Brasiliano purosangue, ma anche italiano per undici anni: otto anni indimenticabili, ma senza titoli, a Caserta e tre a Pavia. Oscar, in quei favolosi anni dal 1982 al 1990, era il "re di Caserta". Al Palamaggiò, teatro degli anni d'oro dell'epopea in Serie A1, ogni domenica il profeta sudamericano officiava il suo rito, che tra i devoti nel pubblico (quando il Napoli permetteva) comprendeva anche un certo Diego Maradona. Oscar ha trasformato la Juvecaserta in una superpotenza, portandola a sfidare i giganti di Milano, Roma, Bologna e in una finale di Coppa delle Coppe (persa al supplementare) anche quelli del Real Madrid, partita diventata leggendaria per i 62 punti siglati da una parte da Drazen Petrovic, altro eroe dei canestri scomparso troppo presto, e i 44 del totem brasiliano all’ombra del quale fiorirono i futuri “scugnizzi” campioni d’Italia nel 1991 Gentile, Esposito e Dell’Agnello.

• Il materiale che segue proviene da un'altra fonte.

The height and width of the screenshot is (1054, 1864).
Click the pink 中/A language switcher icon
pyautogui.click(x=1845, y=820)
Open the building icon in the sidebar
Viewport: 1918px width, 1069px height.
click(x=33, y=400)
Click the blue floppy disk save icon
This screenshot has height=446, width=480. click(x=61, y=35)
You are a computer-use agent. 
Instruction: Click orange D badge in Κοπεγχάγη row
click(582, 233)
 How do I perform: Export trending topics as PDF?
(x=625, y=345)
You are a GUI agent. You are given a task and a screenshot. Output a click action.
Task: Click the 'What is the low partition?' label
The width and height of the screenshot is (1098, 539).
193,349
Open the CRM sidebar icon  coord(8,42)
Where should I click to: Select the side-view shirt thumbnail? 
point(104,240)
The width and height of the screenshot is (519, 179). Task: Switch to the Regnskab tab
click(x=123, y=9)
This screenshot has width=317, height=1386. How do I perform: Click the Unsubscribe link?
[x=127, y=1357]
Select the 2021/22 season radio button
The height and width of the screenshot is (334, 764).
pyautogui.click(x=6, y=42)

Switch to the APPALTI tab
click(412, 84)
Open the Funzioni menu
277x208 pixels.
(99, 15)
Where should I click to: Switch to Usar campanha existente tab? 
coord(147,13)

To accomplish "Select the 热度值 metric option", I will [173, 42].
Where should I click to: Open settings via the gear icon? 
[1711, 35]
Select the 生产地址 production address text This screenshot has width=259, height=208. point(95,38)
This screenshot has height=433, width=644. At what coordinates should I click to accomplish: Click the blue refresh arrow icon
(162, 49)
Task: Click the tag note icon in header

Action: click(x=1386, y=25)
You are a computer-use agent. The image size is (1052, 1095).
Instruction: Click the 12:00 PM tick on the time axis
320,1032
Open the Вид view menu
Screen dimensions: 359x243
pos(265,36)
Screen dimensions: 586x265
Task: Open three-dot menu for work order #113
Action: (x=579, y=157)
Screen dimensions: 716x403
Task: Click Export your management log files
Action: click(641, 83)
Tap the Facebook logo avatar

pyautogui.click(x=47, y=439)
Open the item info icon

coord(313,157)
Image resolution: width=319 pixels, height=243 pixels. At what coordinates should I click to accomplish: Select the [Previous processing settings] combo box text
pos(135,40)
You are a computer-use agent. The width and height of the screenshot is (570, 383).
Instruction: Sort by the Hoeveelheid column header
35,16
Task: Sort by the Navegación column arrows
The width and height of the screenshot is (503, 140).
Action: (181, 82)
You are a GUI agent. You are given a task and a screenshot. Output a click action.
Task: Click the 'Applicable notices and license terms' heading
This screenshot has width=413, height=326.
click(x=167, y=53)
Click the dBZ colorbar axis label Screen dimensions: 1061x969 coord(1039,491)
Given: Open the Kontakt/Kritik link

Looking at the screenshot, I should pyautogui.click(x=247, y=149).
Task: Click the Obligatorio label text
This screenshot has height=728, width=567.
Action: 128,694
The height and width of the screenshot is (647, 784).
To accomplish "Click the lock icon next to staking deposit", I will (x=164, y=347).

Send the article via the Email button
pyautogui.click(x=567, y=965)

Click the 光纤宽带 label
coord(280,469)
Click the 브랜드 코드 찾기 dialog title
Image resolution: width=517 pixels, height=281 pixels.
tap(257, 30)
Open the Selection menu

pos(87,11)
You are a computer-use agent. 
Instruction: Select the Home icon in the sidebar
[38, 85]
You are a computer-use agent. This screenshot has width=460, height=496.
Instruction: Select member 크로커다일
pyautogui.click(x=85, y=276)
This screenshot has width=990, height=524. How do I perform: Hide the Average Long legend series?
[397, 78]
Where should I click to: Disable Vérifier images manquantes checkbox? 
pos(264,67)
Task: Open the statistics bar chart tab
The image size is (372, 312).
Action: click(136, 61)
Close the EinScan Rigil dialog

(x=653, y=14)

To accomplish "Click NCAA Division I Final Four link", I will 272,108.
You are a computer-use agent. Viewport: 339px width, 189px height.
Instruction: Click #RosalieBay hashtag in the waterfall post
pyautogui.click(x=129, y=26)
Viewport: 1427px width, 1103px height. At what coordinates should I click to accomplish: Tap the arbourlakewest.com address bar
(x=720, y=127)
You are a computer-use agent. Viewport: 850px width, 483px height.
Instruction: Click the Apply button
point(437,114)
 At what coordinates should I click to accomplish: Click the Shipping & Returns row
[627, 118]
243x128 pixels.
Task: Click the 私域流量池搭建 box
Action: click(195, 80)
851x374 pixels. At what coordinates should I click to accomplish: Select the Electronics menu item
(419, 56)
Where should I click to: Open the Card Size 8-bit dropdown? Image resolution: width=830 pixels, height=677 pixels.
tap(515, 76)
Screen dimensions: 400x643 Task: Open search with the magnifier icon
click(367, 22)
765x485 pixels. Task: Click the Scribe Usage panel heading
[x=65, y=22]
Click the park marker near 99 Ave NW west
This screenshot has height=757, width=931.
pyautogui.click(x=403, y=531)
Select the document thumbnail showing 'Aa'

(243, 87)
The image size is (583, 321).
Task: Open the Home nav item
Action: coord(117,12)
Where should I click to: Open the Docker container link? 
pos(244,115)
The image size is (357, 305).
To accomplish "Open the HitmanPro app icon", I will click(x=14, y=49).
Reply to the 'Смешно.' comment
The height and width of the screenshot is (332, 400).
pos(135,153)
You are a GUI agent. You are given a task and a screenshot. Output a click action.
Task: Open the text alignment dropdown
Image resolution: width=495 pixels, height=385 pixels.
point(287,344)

Il basket di Schmidt non era solo tecnica, ma pura trance agonistica che contagiava i compagni e terrorizzava gli avversari. Tra i suoi 49.737 punti segnati in carriera — primato che ha resistito decenni prima di essere scalfito da LeBron James nel 2024 — i più importanti, forse, sono i 46 segnati nella Finale dei Giochi Panamericani contro gli Stati Uniti a Indianapolis nel 1987. Brasile campione, Usa finalmente battuti e i general manager NBA in ginocchio da Oscar: lui ascoltò, ma per coerenza e amore verso la sua Nazionale, non accettò mai le chiamate delle franchigie americane, New Jersey Nets in testa. Ritiratosi dal basket giocato a 45 anni, riapparso qualche volta a Caserta per mettere i puntini sulle i con i compagni dell’epoca, negli ultimi anni aveva lottato contro un tumore al cervello.